_Excerpted passage_.
- - - - - - -

Legal Actions Pending for ECRH

Federal Trade Commission Investigation
With the merger and acquisition of NMHC, questions of antitrust have been raised. In the service lines of cardiology and oncology it has been found that ECRH controls 60% of the cardiology market and 52% of the oncology market. Chestnut Care in some markets has been strong in steering patient volumes to ERMC. Union leaders for the varying trades were instrumental in precipitating this investigation. At the time that this issue was raised, the President and Executive Branch of the federal government were very pro-labor, thus, their interest in pursuing this matter.
As to the projected disposition of this case, it is anticipated that a negative determination will be made due to the market share control in oncology and cardiology. This could force ECRH to divest their ownership in the Chestnut Care insurance venture. Another option might be that certain hospitals of NMHC be divested. It is not anticipated that both determinations would occur. This case has cost ECRH considerable money to stave off investigation of this allegation.
Predatory Collections and the Loss of Not-for-profit Tax Status for NMHC
NMHC negotiated that they would continue to act independently. The consortium leadership set policies that included predatory collections for the patients that would be served in the NMHC hospitals. In a recent evening news report, an investigative reporter interviewed an elderly patient that had her home taken from her to pay for her medical bills. This home had been in her family for over 100 years. This story prompted the state’s Attorney General’s Office to investigate the predatory collection policies of ECRH and NMHC.
The state has already taken an aggressive stance to investigate the status of not-for-profits not fulfilling requirements (e.g., charity care, research, and education). The state is in economic trouble and is seeking revenue from wherever they can find it. The outlook is dim regarding the anticipated final decision of the Attorney General’s Office. If NMHC is required to pay taxes, this would wipe out the bottom line for these hospitals and many of the needed services supplied to the indigent population by ECRH would be reduced or eliminated.

- - - - - - -

_Aim of the task_. Update the passage on pending legal actions by rewriting everything from "As to the projected" down to "of this allegation.", with "oncology" changed to "cancer care". Rely only on the passage about legal actions pending for ECRH.

Dataset entries
- - - - - - -

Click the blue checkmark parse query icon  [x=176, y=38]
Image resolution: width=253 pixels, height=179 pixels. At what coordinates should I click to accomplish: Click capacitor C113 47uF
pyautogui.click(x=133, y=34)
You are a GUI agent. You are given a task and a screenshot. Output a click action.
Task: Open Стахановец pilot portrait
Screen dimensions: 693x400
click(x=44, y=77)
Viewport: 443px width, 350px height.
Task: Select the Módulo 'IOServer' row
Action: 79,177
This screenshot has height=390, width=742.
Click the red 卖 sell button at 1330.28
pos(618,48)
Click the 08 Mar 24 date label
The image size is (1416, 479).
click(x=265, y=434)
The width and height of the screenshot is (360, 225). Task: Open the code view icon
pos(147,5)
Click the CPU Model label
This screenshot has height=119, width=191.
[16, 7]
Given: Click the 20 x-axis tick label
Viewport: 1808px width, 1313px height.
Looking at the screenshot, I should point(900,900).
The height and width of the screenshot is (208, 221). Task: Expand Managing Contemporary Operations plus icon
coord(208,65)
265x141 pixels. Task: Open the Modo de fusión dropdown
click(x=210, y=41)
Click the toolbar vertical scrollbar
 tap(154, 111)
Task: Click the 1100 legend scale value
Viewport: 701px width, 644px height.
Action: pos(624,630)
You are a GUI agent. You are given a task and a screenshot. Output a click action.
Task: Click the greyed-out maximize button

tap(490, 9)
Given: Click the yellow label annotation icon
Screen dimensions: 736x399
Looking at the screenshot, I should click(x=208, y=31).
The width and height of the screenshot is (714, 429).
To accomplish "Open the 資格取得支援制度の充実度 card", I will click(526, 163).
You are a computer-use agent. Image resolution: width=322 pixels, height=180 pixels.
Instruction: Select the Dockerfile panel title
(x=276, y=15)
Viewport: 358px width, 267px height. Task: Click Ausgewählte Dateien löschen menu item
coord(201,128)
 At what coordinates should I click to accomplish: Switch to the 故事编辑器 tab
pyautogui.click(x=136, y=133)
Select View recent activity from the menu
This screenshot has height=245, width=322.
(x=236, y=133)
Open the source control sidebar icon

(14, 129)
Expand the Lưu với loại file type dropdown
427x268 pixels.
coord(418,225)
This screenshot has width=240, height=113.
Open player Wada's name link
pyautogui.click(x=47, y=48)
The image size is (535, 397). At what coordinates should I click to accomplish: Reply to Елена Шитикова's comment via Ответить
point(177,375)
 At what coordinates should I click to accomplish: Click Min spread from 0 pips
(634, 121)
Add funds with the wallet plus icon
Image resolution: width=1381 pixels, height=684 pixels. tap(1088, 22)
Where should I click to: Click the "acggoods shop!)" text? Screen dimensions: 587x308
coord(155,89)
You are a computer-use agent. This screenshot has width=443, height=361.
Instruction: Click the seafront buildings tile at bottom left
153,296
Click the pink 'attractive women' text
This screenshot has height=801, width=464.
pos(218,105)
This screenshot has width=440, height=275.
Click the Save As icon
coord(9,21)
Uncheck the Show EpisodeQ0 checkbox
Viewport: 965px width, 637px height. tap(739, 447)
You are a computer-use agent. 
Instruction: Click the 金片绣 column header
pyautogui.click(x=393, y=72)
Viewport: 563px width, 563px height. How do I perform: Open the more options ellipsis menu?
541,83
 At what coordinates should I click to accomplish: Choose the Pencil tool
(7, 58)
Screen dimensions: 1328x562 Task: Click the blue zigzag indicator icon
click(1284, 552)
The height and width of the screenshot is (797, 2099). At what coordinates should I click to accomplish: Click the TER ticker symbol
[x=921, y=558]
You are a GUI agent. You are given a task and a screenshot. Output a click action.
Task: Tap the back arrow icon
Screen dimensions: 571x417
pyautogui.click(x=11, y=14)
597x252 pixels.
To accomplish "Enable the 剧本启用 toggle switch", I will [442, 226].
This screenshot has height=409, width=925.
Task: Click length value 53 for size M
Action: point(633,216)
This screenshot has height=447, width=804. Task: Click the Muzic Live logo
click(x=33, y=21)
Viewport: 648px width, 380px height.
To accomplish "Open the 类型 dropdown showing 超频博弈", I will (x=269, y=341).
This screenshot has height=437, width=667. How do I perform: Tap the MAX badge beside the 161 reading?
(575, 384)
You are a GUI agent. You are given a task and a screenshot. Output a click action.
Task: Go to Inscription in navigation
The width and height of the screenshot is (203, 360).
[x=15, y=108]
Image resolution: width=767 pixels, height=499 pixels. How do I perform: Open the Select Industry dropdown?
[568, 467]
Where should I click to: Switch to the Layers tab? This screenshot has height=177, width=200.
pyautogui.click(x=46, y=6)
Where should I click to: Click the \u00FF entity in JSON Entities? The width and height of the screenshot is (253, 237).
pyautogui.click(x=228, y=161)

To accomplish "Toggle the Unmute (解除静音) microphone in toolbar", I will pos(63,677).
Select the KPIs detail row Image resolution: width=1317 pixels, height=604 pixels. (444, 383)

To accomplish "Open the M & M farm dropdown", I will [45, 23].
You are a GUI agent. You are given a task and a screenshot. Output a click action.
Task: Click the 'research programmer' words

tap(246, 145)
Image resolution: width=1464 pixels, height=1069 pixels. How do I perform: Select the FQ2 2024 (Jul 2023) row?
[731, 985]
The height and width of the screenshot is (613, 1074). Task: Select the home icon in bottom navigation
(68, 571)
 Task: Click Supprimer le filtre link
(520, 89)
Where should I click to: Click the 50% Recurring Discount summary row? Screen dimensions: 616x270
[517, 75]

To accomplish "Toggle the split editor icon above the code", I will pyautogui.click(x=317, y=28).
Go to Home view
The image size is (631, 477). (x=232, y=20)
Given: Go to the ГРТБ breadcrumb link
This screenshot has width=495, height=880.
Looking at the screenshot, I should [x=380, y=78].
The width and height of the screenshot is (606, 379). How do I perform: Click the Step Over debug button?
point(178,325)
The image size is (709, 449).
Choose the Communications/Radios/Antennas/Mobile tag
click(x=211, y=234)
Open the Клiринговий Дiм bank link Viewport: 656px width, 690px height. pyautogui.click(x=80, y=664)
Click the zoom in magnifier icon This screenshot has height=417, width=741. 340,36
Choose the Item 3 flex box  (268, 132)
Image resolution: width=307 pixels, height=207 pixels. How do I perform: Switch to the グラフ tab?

- - - - - - -

_Your solution_.
As to the projected disposition of this case, it is anticipated that a negative determination will be made due to the market share control in cancer care and cardiology. This could force ECRH to divest their ownership in the Chestnut Care insurance venture. Another option might be that certain hospitals of NMHC be divested. It is not anticipated that both determinations would occur. This case has cost ECRH considerable money to stave off investigation of this allegation.